S'étant décidé à renoncer au monde et à se consacrer à Dieu, il entra dans la vie monastique, puis fut ordonné prêtre, et devint par la suite abbé du monastère de Dol. Sa vertu n'échappa pas à saint Magloire, qui, voulant se décharger du fardeau de l'épiscopat, le désigna pour son successeur et le sacra évêque. On trouva l'ancien disciple animé du même esprit que les saints maîtres qui l'avaient dirigé dans les voies de la perfection, et l'on reconnut qu'il possédait toutes les vertus d'un véritable pasteur. Le réponse pleine de prudence et de piété qu'il fit à saint Magloire, lorsque ce vénérable vieillard lui communiqua le projet qu'il avait conçu de s'éloigner du pays de Dol pour mener plus librement le combat de la Foi dans la solitude, est une preuve éclatante de sa sagesse, et montre non seulement son zèle pour son troupeau, que son saint prédécesseur édifiait par sa vie et ses discours, mais aussi son éloignement pour ces sentiments de jalousie, qui surprennent quelquefois les personnes vertueuses occupées à la même bonne oeuvre.
L'histoire ne nous a pas conservé les écrits et le détail des actions de saint Budoc pendant les 26 ans son épiscopat. On sait seulement qu'il entreprit un voyage à Jérusalem et qu'il s'y fit tellement estimer qu'on lui donna un grand nombre de reliques, qui furent dans la suite portées à Orléans et déposées dans l'église de Saint-Samson. Son culte est depuis longtemps établi dans l'Église métropolitaine de Dol. On ignore absolument l'année de sa dormition; l'antique martyrologe parisien, qui fait mention de lui au 19 novembre, la fixe à l'an 580, d'autres auteurs donnent 588, 600, etc. Le jour de son bienheureux trépas est mieux connu : c'est le 8 décembre. Dans le diocèse de Léon il était autrefois honoré le 18 novembre.
Les reliques de saint Budoc étaient conservées à Dol, à l'époque du procès entre cette Église et celle de Tours, ainsi que l'atteste une pièce qui servit à cette cause. Querelle intéressante s'il en est puisqu'il ne s'agissait rien de moins que du bouleversement de l'ecclésiologie en Occident, suite aux débuts de la naissance du futur catholicisme-romain. Tours était en effet passée sous contrôle des Carolingiens, et Dol était encore intégralement Orthodoxe. Le choix politique supprima la métropole de Dol..
Quant aux reliques de saint Budoc, il parait qu'elles furent détruites ou perdues, lorsque Jean-sans-Terre, roi d'Angleterre, vint, au commencement du 13ème siècle, faire le siège de Dol et en brûla la cathédrale. On assure que la paroisse de Plourin (Finistère), dans l'ancien diocèse de Léon, en possédait encore au 18ème siècle.
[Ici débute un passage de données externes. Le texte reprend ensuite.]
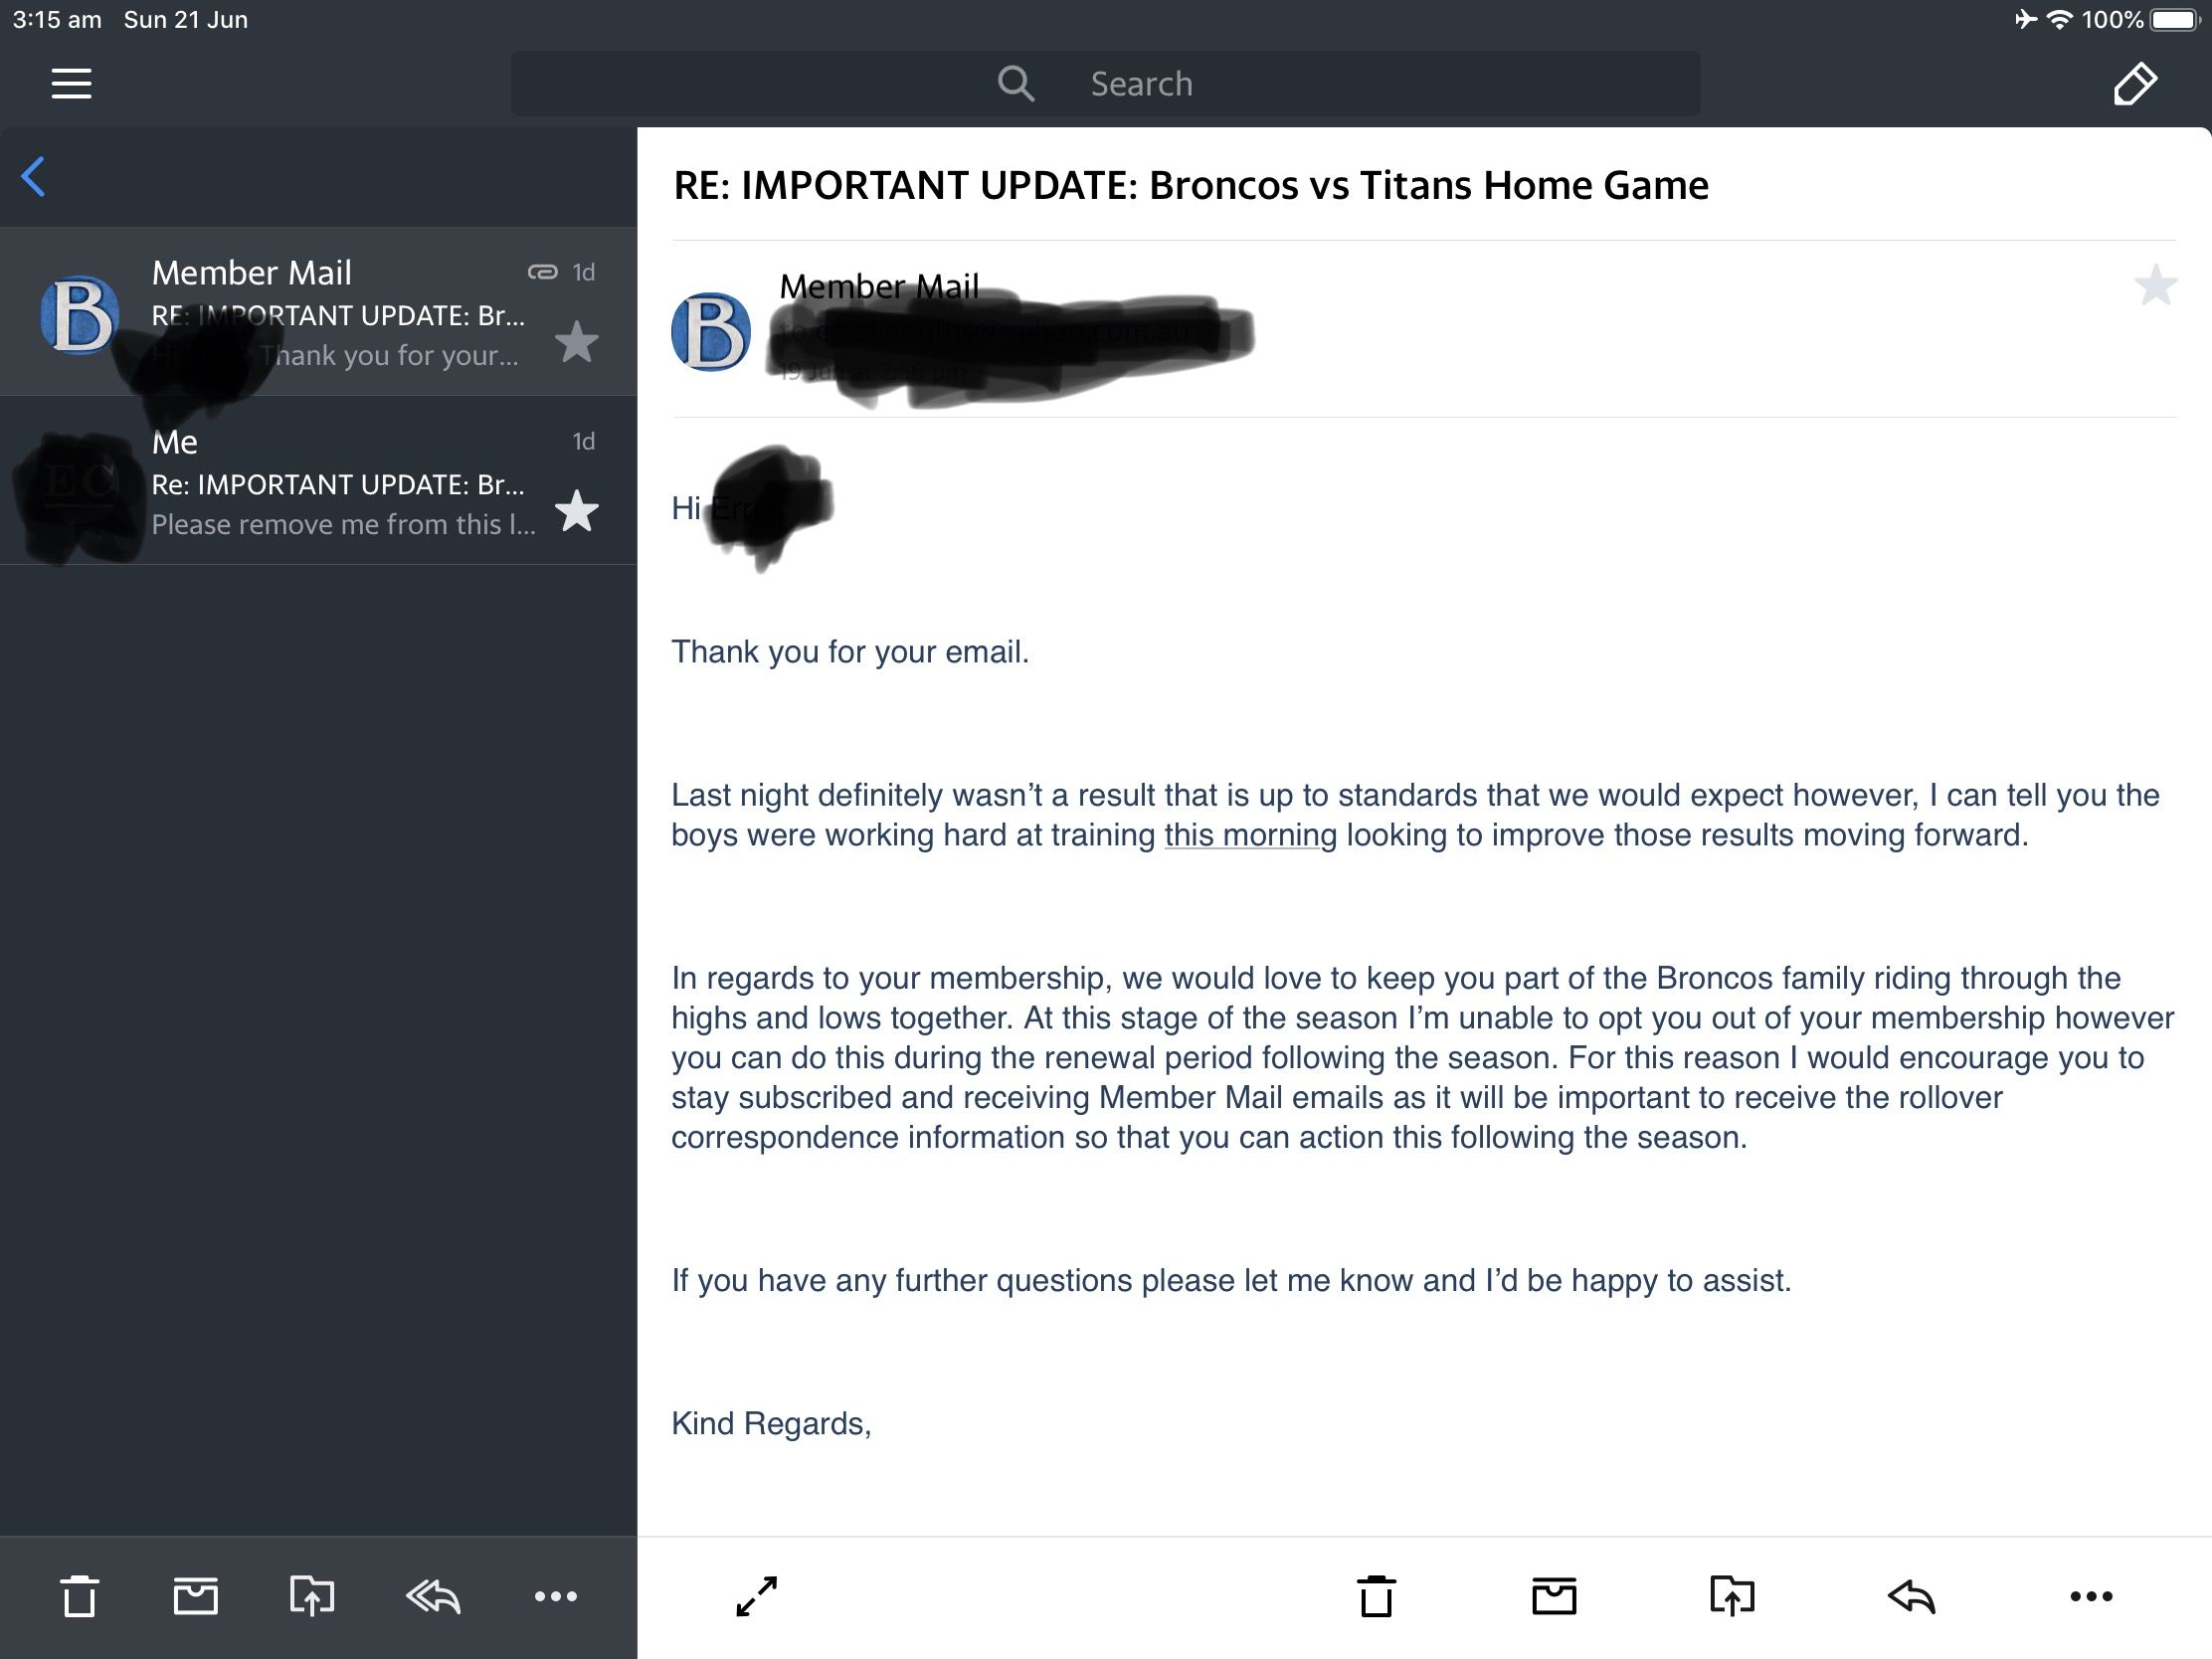
Task: Delete thread using left panel trash icon
Action: (x=79, y=1596)
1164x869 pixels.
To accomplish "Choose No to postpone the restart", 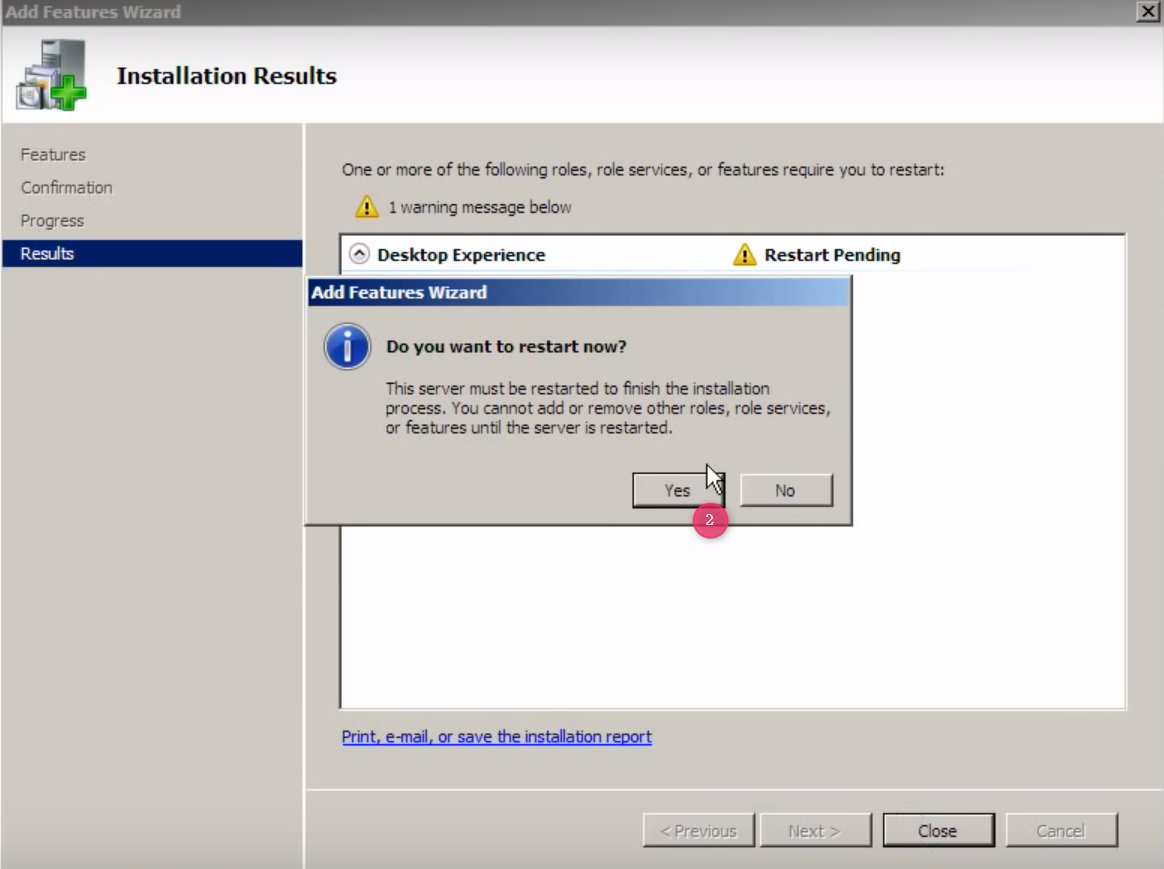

Tombeau de saint Budoc, Rotheneuf

Tropaire de saint Budoc ton 4
Tu fus miraculeusement préservé de la furie de l'océan/
Puis étant nourri par la main de Dieu,/
Tu te dévoua entièrement à Son service, ô saint évêque Budoc./
Étant couvert d'honneurs aussi bien temporels que spirituels à Armagh et Dol,/
Tu oeuvra pour gagner les âmes au Christ,/
C'est pourquoi nous implorons ton aide,/
Supplie le Christ notre Dieu afin qu'Il nous sauve.


Saint Budoc, saint Magloire, saint Samson et saint Génevé, anciens évêques de Dol-en-Bretagne. Vitrail anachronique car tenues largement postérieures au Schisme. Cathédrale Saint-Samson de Dol-de-Bretagne, où nous nous rendons normalement en pèlerinage annuel depuis plusieurs années, saint Samson étant un des principaux saints de notre famille.